Keeler with Bricklayers Union Local 2 representative Mike Lynch at the northeast pylon of the bridge in preparation for creating an estimate (Photo by Jan Worth-Nelson)

Winter street salt likely led to deterioration of the stones on the bridge, Everman said (Photo by Jan Worth-Nelson).

The limestone bridge, built in the 1920s,  is showing signs of deterioration, and Everman, who is coordinating the project, explained he is working to acquire necessary funding, determining what needs to be done to repair it and who will carry out the plans. He showed several photographs of the bridge site through the years.

The potential project has brought together three neighborhood associations: Ed Custer from the Central Park neighborhood, Andy Allard from the Fairfield neighborhood, and Keeler from the CCN. Also working with Everman are Mike Zelenski from Mott Community College, and Mike Lynch of Millington, business agent for the Bricklayers and Allied Craftworkers Union Local 2. Also involved are structural engineer, Mike Weise, architect and CCN resident Kurt Neiswender, and representatives of the Michigan Department of Environmental Quality (MDEQ).

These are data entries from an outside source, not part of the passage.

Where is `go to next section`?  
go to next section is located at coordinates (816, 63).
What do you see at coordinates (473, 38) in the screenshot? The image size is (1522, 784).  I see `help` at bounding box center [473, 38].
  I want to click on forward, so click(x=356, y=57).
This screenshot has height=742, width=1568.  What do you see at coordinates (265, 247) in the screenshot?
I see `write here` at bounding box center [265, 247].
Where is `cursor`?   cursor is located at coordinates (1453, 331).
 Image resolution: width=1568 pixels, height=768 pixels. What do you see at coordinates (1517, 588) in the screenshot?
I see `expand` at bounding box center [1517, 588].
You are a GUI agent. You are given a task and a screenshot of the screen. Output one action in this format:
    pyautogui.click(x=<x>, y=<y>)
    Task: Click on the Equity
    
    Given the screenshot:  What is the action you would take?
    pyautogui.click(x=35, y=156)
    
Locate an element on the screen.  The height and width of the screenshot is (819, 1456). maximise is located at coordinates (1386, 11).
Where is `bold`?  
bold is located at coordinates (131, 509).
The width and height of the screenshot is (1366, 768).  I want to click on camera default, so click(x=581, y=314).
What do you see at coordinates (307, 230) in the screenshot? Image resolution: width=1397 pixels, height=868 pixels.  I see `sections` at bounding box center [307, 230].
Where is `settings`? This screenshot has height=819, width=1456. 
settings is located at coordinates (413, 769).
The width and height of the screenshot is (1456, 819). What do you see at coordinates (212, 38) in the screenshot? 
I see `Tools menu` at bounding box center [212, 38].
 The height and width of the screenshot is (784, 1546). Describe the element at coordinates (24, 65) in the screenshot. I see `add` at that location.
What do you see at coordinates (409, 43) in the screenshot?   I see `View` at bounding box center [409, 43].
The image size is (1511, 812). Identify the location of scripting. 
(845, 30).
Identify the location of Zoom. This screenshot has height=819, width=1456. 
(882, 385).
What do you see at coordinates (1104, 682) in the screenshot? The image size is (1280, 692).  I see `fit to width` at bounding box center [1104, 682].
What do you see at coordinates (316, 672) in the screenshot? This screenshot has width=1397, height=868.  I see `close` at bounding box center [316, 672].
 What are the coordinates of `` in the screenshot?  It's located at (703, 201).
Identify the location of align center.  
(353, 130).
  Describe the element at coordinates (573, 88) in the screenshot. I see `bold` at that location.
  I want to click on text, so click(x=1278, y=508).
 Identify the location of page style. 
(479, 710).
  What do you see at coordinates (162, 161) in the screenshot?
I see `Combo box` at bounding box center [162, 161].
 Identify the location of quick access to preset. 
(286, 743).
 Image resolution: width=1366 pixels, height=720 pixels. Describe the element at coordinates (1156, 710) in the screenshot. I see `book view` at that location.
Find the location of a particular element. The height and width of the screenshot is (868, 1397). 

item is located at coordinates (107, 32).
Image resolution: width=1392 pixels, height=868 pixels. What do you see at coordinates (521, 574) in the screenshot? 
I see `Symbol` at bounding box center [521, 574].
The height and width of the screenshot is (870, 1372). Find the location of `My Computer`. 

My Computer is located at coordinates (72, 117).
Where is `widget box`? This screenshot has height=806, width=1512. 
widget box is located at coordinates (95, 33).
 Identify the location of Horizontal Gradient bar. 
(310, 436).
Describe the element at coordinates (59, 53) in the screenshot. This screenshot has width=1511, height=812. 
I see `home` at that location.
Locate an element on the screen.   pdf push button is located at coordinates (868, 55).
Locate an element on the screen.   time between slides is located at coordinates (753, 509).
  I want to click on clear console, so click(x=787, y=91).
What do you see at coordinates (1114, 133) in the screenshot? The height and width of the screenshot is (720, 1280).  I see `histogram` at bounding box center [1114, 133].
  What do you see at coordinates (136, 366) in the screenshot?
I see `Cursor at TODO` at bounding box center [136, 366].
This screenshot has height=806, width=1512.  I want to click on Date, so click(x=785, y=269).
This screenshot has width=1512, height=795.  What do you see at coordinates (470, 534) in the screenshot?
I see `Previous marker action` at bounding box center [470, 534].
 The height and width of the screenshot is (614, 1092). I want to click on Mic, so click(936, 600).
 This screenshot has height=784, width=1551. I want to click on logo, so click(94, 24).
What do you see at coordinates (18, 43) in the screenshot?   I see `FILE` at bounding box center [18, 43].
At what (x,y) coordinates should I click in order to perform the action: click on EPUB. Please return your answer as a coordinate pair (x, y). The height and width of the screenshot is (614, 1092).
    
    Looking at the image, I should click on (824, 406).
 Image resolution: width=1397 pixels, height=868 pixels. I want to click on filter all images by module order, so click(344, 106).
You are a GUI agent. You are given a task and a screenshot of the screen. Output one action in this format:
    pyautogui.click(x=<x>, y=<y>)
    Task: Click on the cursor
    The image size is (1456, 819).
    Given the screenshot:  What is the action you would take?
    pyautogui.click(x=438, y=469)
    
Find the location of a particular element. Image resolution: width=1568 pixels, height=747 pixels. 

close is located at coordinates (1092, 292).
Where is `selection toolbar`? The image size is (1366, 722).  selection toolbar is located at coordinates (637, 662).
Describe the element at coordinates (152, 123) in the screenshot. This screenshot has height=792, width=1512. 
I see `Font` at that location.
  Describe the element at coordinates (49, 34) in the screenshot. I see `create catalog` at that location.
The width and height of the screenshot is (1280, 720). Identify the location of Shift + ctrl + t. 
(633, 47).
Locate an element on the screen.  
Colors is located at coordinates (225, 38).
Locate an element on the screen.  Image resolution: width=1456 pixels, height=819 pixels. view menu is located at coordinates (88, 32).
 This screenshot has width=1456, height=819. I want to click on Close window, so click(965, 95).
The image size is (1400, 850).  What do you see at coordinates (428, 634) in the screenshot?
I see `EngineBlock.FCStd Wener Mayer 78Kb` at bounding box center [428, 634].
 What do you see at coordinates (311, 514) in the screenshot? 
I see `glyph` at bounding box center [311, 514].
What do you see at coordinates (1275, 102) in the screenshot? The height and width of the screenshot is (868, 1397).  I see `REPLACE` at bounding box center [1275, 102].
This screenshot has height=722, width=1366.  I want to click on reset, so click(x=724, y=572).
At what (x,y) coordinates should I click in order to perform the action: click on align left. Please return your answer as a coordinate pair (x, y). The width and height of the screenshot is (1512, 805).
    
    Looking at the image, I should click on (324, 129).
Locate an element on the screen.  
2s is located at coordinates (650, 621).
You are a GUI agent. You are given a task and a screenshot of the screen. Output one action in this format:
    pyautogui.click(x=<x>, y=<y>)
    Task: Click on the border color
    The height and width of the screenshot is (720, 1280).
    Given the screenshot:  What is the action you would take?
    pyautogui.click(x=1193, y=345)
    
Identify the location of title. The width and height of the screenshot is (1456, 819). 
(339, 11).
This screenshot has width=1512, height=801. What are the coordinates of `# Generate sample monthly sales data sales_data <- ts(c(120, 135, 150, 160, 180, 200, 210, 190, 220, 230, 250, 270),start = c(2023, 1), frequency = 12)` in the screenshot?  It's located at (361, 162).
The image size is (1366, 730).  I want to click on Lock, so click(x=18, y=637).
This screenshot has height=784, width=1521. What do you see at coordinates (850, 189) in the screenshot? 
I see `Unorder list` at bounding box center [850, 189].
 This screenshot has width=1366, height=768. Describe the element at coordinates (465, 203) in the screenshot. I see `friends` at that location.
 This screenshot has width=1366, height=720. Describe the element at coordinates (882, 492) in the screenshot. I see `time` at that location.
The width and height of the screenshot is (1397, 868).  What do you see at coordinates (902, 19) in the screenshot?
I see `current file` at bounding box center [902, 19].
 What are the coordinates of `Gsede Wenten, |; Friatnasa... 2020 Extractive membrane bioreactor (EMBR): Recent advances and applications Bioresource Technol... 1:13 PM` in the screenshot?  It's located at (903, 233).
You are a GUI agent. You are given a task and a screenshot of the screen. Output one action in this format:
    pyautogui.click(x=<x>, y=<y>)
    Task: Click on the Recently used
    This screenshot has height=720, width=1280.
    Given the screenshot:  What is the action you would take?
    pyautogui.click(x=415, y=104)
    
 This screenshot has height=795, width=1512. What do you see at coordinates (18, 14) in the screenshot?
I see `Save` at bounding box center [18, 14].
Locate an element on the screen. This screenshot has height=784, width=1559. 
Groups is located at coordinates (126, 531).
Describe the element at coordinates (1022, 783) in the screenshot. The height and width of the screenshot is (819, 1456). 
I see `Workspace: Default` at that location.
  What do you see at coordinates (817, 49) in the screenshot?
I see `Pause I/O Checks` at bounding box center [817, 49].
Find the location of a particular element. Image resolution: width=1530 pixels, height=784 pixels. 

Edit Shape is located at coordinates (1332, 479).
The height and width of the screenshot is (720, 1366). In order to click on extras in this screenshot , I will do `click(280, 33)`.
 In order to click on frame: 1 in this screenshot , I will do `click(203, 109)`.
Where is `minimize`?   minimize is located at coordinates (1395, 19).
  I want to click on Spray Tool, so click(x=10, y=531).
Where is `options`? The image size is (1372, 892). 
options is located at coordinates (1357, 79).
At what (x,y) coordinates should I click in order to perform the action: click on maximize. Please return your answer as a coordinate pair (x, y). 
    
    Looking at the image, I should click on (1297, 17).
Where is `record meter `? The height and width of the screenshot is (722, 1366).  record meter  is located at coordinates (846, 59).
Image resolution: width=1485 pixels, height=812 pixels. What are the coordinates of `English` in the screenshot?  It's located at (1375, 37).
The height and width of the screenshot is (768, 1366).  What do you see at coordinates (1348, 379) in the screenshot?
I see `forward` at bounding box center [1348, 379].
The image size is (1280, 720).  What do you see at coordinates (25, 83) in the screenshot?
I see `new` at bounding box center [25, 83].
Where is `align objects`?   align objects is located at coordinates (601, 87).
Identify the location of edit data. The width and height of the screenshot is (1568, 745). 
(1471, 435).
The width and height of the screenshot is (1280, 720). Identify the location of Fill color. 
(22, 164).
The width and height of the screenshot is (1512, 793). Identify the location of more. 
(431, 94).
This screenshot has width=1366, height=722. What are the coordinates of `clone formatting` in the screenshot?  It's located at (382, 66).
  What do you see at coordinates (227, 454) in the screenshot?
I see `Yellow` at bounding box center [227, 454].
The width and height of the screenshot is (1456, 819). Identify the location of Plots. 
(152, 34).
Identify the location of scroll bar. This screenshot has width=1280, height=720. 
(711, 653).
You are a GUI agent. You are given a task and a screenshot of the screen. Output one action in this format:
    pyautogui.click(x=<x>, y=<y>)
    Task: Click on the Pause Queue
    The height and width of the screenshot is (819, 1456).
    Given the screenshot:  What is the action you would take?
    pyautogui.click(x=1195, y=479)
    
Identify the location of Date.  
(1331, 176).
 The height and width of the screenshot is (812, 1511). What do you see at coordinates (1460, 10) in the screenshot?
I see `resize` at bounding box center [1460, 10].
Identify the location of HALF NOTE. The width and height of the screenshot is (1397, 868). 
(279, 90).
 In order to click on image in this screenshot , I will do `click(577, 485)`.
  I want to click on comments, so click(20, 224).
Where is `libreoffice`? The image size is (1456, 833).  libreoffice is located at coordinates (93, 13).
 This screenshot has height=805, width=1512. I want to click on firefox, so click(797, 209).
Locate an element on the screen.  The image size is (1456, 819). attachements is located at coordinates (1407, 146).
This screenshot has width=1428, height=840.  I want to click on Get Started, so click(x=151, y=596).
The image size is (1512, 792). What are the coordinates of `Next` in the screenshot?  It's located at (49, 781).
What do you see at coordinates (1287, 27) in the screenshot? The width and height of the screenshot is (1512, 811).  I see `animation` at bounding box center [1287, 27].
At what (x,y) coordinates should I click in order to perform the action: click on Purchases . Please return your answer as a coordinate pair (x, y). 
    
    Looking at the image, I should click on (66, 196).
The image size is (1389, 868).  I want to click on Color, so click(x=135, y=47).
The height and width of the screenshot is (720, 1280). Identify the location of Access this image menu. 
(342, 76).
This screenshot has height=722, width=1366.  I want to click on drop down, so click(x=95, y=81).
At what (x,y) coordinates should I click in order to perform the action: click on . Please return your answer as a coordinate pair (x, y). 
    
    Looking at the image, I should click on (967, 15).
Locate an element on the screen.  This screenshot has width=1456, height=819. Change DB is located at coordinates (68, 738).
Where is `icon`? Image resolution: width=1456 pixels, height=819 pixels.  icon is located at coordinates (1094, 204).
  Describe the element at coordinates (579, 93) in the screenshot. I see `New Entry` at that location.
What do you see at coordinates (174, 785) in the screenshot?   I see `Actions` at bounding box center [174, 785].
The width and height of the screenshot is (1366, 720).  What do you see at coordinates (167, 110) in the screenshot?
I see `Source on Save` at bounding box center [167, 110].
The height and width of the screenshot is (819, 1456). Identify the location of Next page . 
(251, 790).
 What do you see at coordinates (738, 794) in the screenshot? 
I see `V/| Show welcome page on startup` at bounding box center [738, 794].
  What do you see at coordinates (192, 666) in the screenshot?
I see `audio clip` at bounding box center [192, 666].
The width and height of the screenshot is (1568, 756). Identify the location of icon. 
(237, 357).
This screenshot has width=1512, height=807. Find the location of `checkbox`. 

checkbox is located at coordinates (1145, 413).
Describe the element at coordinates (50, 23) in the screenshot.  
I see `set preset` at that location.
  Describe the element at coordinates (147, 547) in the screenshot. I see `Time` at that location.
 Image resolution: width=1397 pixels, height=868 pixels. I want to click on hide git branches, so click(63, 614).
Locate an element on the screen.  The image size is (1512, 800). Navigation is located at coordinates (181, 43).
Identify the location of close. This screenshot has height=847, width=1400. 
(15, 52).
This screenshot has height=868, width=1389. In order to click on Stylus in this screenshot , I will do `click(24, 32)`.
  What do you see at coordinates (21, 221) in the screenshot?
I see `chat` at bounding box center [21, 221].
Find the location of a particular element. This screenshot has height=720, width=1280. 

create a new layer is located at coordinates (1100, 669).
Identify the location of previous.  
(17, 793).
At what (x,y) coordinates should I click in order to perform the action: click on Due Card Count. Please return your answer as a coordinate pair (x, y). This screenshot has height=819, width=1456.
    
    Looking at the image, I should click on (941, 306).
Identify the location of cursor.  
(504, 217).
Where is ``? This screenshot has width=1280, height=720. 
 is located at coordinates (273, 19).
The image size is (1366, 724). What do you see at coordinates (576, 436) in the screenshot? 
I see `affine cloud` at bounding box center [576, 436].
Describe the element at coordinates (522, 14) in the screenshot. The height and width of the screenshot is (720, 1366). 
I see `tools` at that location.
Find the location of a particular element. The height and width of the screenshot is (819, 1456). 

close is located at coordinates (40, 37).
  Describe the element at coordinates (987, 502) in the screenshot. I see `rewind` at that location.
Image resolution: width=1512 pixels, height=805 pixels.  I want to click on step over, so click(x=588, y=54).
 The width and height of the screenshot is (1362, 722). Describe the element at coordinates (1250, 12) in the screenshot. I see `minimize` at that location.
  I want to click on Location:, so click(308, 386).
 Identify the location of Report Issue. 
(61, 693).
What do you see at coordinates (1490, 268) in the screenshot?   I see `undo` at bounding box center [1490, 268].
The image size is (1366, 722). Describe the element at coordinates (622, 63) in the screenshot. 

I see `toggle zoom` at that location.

One photo, from the 1920s, was taken before the bridge existed, showing just a field. Another one showed the Burroughs home that sat on the property. Everman said the bridge actually was decorated with leftover stones from that home. Then Everman showed a recent one with Flint City Council members Eric Mays and Allan Griggs standing in front of it.

“We’ve had a structural engineer come out and look at this–he’s given us a thumbs up,”  Everman said.  “We’ve gone over the bridge, we’ve examined it. It’s a solid bridge, well worth saving.”

Pierce Park setback

Finally Keeler shared what he called disappointing news about improvements to the vacant Pierce Park Clubhouse and former nine-hole golf course. At the November CCNA meeting, Keeler had reported the CCNA was quite enthusiastic about Todd and Tara Korpi’s pending proposals for the space. But that has been put on hold. Keeler said Korpi ran into problems. “The city changed the rules again and the last thing he [Korpi] heard was that it was going to take another year,” Keeler said, putting the CCNA’s hopes for the property back to Square One.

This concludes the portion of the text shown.